* [Exercise instructions]:
• A. In the forum thread on multiplication associativity below, why does (A*A)*x use more memory than A*(A*x)?
• B. Continue the forum thread on multiplication associativity below, starting after its final post.

* [Document segment]:
============================================================
Why is multiplication ABC left-associative (`foldl`) not right-associative (`foldr`)?

dlfivefifty · November 15, 2018, 8:52am

This behaviour is a bit surprising:

julia> A = randn(50,50); x = randn(50);

julia> @btime A*A*x;
  10.064 μs (3 allocations: 20.17 KiB)

julia> @btime A*(A*x);
  736.336 ns (2 allocations: 1.06 KiB)

julia> @btime (A*A)*x;
  11.066 μs (3 allocations: 20.17 KiB)

I’m curious on the design choice, as matrix * vector is much more common than say vector’ * matrix.

jling · November 15, 2018, 8:57am

Not only that the current behavior is slower, and it also allocates more memory?

mauro3 · November 15, 2018, 9:10am

(A*A)*x uses more memory because it creates a temporary matrix, vs A*(A*x) only creating a temporary vector.

mohamed82008 · November 15, 2018, 9:13am

https://github.com/AustinPrivett/MatrixChainMultiply.jl

https://github.com/LMescheder/DynMultiply.jl

Tamas_Papp · November 15, 2018, 9:14am

If I remember correctly, * is left associative in a lot of languages (eg C/C++). I think that the best strategy is not to depend on precedence tables too much, and explicitly group subexpressions if this could affect performance.
============================================================
* [Given material]:

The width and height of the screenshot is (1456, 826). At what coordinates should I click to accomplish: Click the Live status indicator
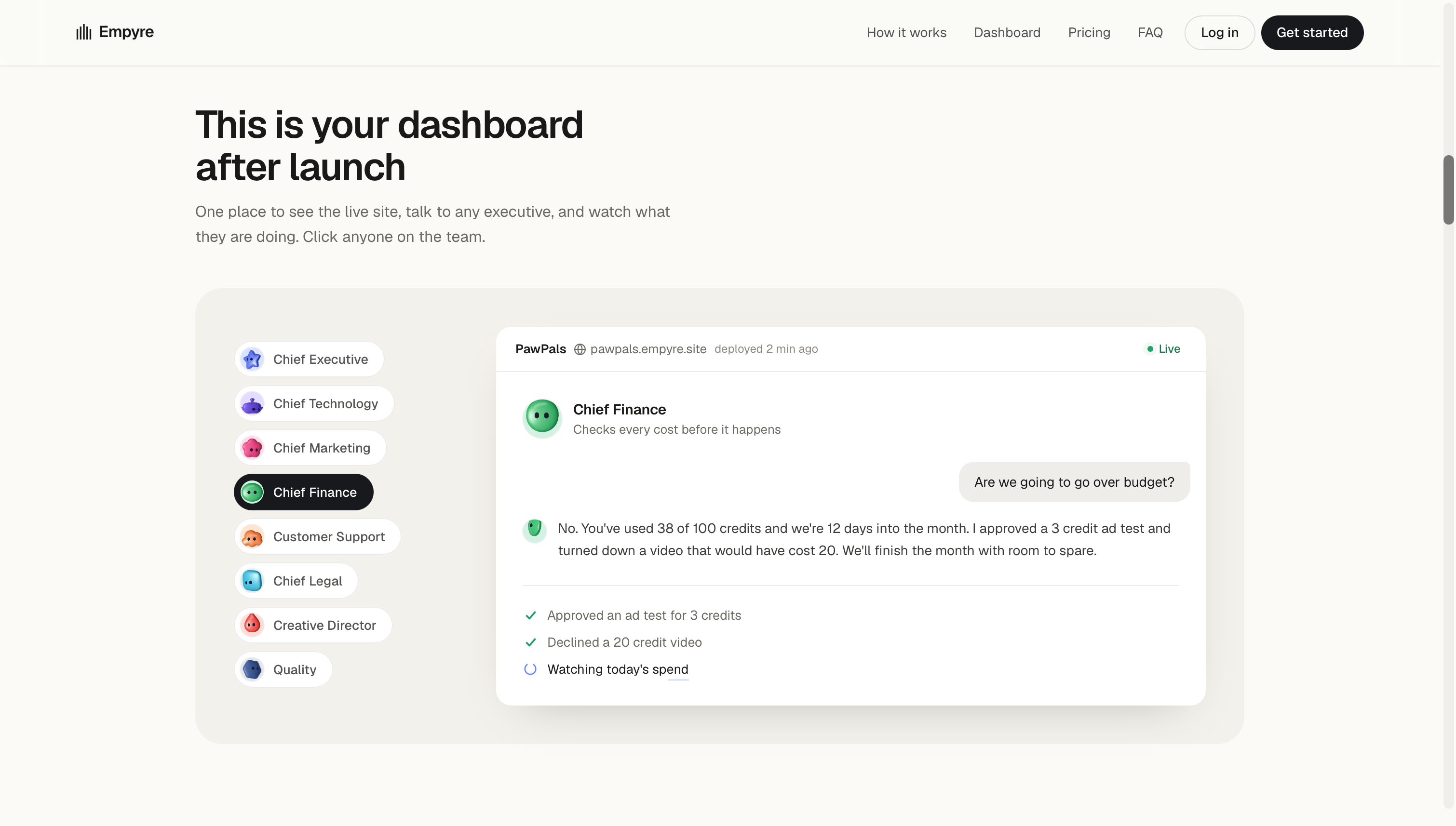click(1163, 349)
============================================================
* [Task responses]:
• A. (A*A)*x creates a temporary matrix, while A*(A*x) only creates a temporary vector.

• B.
dlfivefifty · November 15, 2018, 9:58am

Yes I normally just use parentheses, but I have a use case where there is a need for long sequences of operations, which requiring parentheses is error prone.

I think this is worth revisiting in Julia v2 as in the context of linear operators only right associative makes sense…

yuyichao · November 15, 2018, 10:05am

No, it’s dimension dependent

mschauer · November 15, 2018, 10:05am

I also make this mistake at times. But honestly I’d say it is easier to find an array multiplication performance bug because of the left associativity than a subtile precision bug caused by porting left-associtive numeric code from say c to a right-associative version of julia.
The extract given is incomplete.